What you will do: Quote only the lines that start at the line with "You are a computer-use agent." and run to the end of the entries; omit the pictures.
------------------------------------------------------------
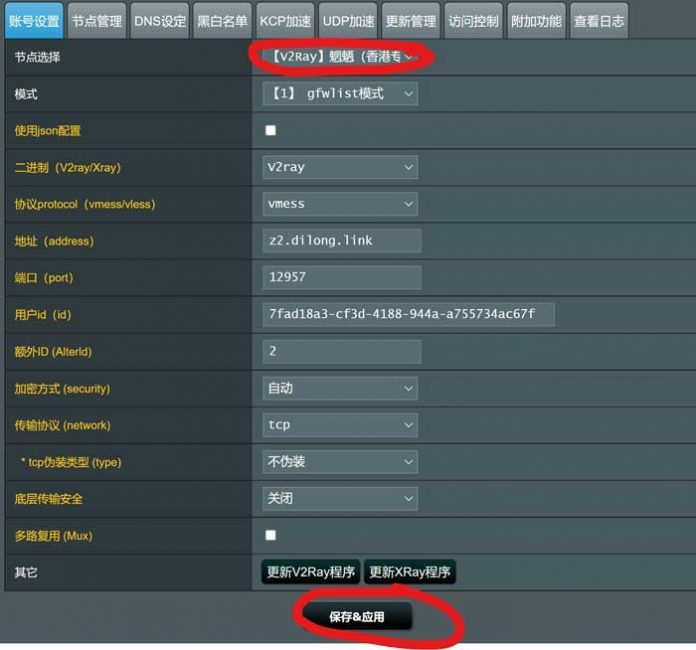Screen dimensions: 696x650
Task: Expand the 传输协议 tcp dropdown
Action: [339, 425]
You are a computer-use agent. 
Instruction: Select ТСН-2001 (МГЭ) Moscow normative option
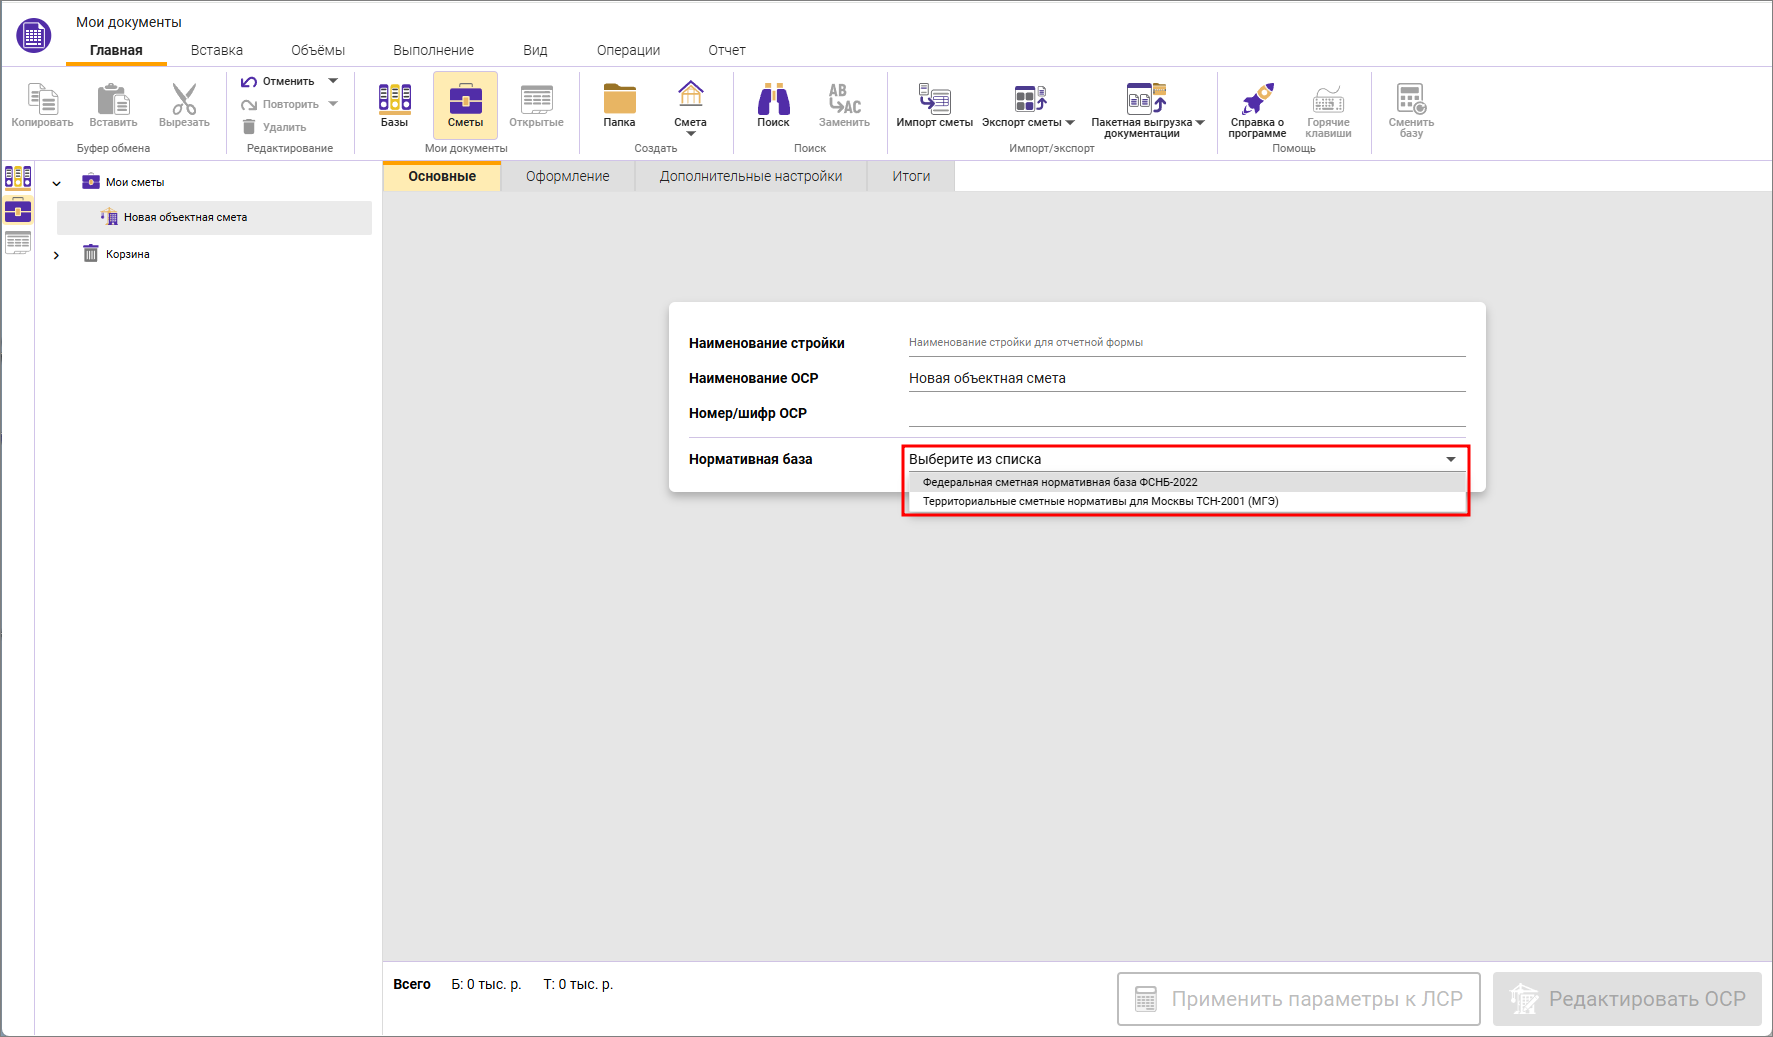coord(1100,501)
------------------------------------------------------------
Result for this exercise:
You are a computer-use agent. 
Instruction: Select ТСН-2001 (МГЭ) Moscow normative option
coord(1100,501)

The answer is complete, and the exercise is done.